Bonne nouvelle pour les recalés du leasing social en 2024 ! Vous allez pouvoir retenter votre chance et enfin rouler en voiture électrique, moyennant environ 100 euros de votre poche chaque mois. Mais attention, les modalités ont complètement changé. Un arrêté du 20 juin, entré en vigueur hier au Journal officiel, scelle (enfin) ce dispositif d’aide à la location d'une voiture électrique pour les particuliers les plus modestes.

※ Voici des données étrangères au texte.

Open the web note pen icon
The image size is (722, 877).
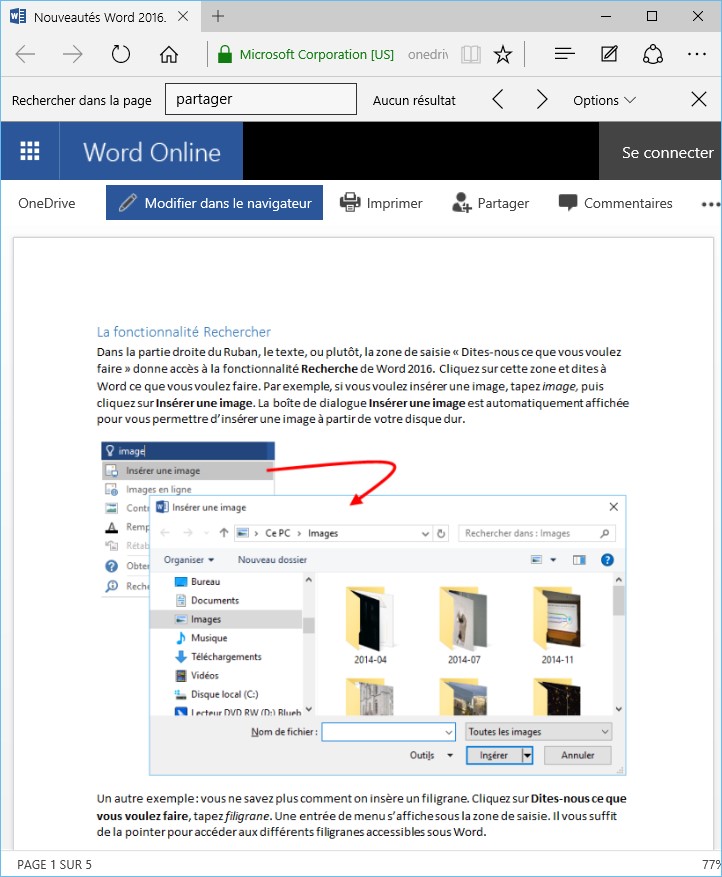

Comme attendu, on y apprend que l’Etat s’écarte de ce programme pour laisser la main aux fournisseurs d’électricité et que le montant de l’aide sera contenu. Voici ce qu’il faut retenir du nouveau système de location sociale de voitures électriques, de son nom officiel désormais, dont les candidatures s’ouvriront en France au mois de septembre.

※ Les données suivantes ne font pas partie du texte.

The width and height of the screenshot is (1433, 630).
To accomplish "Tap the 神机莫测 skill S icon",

Un leasing social bien loin des 13 000 euros de subvention

Serez-vous parmi les bénéficiaires de ce leasing social nouvelle génération ? Dans le texte de loi, il est indiqué que «ce programme de soutien à la location de voitures électriques aux particuliers sous conditions de revenus porté par l'Ademe (Agence de l'environnement et de la maîtrise de l'énergie) doit soutenir financièrement la location d'au moins 50 000 voitures particulières électriques à destination des ménages modestes». Ces demandes de dossiers seront bel et bien financées par les fournisseurs d’électricité par le biais des CEE (Certificats d’économie d’énergie) sur une période de cinq ans, soit jusqu'en 2030.

En résumé, ces énergéticiens doivent prouver qu’ils aident les Français à réduire leur consommation. Pour cela, ils financent des actions dites «vertes», comme le passage à la voiture électrique. En échange, l’État leur accorde des CEE, qu’ils sont obligés de collecter. Ces derniers ont une valeur financière : ils permettent de proposer des réductions sur ces actions écologiques. Depuis mars 2025, ils peuvent même compléter ou remplacer le bonus écologique pour l’achat d’une voiture électrique neuve. Dans le cadre du nouveau leasing social, ces aides prendront la forme de loyers mensuels réduits.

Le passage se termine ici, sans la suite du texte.